PROBLEM TO SOLVE: For each line of the listing that includes the word "Pachycephalosaurus", show the whole line.

EXERCISE DATA:
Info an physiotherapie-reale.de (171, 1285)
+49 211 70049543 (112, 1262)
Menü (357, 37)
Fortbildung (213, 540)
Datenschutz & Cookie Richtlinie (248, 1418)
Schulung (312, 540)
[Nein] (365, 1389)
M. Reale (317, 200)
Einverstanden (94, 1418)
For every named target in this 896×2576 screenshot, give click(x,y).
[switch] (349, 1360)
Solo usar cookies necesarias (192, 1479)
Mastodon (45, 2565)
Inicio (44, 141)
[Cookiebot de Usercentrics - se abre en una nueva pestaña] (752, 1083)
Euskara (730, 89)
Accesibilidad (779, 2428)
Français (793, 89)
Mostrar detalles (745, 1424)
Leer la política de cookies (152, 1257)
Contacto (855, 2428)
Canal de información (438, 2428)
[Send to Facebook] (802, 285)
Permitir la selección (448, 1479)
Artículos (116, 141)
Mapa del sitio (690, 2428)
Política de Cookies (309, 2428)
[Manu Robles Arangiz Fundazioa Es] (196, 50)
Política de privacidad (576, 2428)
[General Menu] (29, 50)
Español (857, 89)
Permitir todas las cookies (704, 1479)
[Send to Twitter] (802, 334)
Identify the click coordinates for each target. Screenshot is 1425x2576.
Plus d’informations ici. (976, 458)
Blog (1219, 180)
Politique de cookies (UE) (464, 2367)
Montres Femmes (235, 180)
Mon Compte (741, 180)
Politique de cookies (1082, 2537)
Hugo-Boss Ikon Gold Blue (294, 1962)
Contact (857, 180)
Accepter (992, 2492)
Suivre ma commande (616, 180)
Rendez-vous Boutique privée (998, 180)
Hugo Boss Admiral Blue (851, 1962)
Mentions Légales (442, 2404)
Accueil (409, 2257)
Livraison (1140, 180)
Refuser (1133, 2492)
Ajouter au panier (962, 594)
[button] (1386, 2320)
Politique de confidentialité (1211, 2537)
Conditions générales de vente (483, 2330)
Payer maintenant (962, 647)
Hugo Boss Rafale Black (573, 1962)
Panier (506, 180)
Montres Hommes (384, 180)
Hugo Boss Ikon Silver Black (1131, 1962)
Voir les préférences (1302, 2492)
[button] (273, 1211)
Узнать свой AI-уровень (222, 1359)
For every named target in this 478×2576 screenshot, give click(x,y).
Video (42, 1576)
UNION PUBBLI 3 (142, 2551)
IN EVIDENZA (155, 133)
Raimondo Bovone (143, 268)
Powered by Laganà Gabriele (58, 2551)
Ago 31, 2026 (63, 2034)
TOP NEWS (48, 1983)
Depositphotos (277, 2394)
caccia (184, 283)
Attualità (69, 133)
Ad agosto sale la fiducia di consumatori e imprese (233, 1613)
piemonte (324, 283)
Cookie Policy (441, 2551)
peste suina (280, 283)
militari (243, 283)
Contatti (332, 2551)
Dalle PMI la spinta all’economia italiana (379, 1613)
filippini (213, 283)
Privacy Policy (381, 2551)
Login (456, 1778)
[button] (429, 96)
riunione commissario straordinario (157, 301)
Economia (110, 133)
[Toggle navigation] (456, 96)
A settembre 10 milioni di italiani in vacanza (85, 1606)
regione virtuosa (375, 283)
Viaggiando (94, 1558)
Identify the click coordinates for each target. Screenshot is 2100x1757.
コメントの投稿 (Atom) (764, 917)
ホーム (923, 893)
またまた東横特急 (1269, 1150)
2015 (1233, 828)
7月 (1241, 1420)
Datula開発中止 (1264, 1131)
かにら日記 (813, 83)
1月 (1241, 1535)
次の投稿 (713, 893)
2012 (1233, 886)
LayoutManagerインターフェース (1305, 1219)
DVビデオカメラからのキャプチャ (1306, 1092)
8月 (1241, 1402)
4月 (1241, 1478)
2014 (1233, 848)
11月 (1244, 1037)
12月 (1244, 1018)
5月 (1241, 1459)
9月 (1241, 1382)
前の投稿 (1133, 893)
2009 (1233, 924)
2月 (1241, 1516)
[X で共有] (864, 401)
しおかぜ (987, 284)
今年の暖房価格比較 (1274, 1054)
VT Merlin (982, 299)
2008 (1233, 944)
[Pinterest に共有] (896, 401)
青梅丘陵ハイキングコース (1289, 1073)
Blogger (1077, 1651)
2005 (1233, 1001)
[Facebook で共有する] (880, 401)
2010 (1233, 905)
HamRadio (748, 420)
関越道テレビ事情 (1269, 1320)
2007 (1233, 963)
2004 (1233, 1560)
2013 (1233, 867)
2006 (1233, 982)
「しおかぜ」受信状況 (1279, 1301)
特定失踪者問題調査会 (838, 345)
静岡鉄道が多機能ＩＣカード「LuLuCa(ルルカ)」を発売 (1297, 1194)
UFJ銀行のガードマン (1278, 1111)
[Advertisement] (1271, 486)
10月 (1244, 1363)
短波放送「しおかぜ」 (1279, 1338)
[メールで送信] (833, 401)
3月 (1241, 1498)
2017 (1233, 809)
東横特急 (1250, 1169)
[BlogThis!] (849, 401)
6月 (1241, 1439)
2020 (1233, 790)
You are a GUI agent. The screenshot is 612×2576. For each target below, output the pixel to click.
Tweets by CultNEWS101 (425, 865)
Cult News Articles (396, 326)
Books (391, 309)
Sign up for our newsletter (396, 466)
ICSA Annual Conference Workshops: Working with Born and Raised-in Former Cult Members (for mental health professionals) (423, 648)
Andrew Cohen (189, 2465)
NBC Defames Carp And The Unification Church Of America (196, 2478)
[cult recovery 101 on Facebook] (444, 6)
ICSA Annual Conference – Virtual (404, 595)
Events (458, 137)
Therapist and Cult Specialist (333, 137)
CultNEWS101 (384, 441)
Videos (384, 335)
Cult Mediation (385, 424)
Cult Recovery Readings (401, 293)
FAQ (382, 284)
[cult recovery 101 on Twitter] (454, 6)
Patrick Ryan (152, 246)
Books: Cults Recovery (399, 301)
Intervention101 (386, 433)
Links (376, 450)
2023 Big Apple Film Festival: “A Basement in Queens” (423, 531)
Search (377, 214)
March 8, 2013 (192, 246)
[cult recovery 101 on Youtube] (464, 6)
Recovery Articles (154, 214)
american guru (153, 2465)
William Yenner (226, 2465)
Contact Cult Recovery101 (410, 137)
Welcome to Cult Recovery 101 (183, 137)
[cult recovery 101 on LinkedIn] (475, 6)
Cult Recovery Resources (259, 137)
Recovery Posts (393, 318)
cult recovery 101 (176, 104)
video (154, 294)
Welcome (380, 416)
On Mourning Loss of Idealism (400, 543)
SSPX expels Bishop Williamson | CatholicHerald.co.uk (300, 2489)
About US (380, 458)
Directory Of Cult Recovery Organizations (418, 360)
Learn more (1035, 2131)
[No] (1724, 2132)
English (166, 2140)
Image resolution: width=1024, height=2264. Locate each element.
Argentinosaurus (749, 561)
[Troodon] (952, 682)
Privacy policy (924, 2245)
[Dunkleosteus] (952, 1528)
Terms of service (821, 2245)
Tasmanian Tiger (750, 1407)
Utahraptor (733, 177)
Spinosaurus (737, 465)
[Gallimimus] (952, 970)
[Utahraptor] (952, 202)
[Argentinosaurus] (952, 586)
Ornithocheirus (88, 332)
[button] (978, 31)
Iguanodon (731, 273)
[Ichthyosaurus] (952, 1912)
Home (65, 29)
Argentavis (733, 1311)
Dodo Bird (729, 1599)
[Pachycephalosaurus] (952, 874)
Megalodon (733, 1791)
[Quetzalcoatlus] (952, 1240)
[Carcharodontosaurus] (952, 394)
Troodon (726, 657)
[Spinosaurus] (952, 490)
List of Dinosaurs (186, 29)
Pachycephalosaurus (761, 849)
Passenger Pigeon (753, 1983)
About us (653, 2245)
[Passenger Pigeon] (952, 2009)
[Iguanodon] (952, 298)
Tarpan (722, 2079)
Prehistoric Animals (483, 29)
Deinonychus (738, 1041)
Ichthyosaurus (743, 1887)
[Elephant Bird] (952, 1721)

EXERCISE RESPONSE:
[Pachycephalosaurus] (952, 874)
Pachycephalosaurus (761, 849)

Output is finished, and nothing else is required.